Flow: Retry+fallback fetch → conditional process (small vs full) → report and notify in parallel (notify with retry).

  [primary^3 | backup]  ──►  [small? quick : full]  ──►  report
                                                      └── notify^2

Goal: Fetch with retry and fallback; branch on file size; run report and notify in parallel (runnable without network).

using SimplePipelines

primary_source = @step primary = sh"echo '{\"status\":\"ok\"}' > data.json"
backup_source = @step backup = sh"echo '{\"status\":\"fallback\"}' > data.json"
fetch = Retry(primary_source, 3, delay=0.1) | backup_source

quick_process = @step quick = sh"wc -c data.json > output.txt"
full_process = @step parse = sh"wc -l data.json > output.txt" >> @step validate = sh"wc -c output.txt >> output.txt"

process = Branch(
    () -> filesize("data.json") < 1_000_000,
    quick_process,
    full_process
)

report = @step report = sh"cat output.txt"
notify = @step notify = sh"echo 'Pipeline done'"

pipeline = fetch >> process >> (report & Retry(notify, 2))
run(Pipeline(pipeline, name="Robust ETL"))

4. Bioinformatics

Multiple donors / samples: Use ForEach with a {wildcard} pattern to automatically discover files and create parallel branches. The wildcard values propagate via normal Julia $() interpolation.

Note: Examples below use real tool names (PEAR, IgBLAST, BWA, etc.). They are runnable only if those tools are installed and input files exist; otherwise use echo placeholders as in the basic examples.
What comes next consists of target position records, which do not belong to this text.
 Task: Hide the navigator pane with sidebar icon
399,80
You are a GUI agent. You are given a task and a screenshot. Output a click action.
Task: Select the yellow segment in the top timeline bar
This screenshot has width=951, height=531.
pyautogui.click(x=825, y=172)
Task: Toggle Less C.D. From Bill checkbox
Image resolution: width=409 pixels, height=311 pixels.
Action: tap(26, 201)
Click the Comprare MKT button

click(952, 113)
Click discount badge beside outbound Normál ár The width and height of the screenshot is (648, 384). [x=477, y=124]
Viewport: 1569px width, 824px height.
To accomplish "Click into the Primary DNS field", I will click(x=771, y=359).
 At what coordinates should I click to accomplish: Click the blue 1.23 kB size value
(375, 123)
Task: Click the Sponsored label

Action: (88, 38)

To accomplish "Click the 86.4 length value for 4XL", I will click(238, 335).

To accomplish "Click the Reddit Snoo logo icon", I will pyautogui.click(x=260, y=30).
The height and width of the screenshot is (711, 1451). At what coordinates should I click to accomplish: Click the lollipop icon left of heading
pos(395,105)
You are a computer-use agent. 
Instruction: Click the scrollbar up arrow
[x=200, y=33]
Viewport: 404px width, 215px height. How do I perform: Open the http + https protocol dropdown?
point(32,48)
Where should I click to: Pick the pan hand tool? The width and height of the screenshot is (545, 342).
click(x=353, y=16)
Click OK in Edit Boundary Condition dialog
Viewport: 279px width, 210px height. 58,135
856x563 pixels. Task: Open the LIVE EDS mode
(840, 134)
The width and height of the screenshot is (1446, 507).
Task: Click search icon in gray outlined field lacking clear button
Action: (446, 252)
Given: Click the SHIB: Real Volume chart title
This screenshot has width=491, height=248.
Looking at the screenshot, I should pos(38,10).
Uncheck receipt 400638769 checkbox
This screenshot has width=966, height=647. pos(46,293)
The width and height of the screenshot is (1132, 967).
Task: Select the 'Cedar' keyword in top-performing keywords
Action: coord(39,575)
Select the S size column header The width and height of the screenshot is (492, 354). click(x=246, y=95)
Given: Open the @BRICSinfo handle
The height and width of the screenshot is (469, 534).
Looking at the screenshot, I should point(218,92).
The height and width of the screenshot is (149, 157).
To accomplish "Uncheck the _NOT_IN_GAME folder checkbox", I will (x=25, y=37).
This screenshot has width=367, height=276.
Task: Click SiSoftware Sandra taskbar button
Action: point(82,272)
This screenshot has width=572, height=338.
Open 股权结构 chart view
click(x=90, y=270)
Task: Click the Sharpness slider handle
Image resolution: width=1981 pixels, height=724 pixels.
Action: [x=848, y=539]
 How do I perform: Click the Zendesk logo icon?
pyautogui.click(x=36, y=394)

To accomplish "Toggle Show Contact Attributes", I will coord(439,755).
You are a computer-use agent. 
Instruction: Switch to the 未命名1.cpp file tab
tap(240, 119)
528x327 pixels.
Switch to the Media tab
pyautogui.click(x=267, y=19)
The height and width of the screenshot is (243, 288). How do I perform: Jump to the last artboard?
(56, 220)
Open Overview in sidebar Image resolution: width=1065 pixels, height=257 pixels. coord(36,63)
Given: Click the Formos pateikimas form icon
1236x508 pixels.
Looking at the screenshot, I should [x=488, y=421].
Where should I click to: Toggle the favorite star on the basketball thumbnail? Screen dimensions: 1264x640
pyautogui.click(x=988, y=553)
4.1 Immune Repertoire (single donor)

Flow: Paired-end FASTQ → merge (PEAR) → FASTQ→FASTA → IgBLAST (V/D/J) → Julia filter by identity.

  R1.fastq ──┐
             ├──►  pear  ──►  to_fasta  ──►  igblast  ──►  filter_identity  ──►  igblast_filtered.tsv
  R2.fastq ──┘

Goal: Merge paired-end reads, run IgBLAST with V/D/J references, filter rows by v_identity and j_identity > 90% in Julia.

using SimplePipelines
using DelimitedFiles

pear = @step pear = sh"pear -f R1.fastq -r R2.fastq -o merged"
to_fasta = @step to_fasta = sh"seqtk seq -A merged.assembled.fastq > merged.assembled.fasta"
igblast = @step igblast = sh"igblastn -query merged.assembled.fasta -germline_db_V V.fasta -germline_db_D D.fasta -germline_db_J J.fasta -outfmt 7 -out igblast.tsv"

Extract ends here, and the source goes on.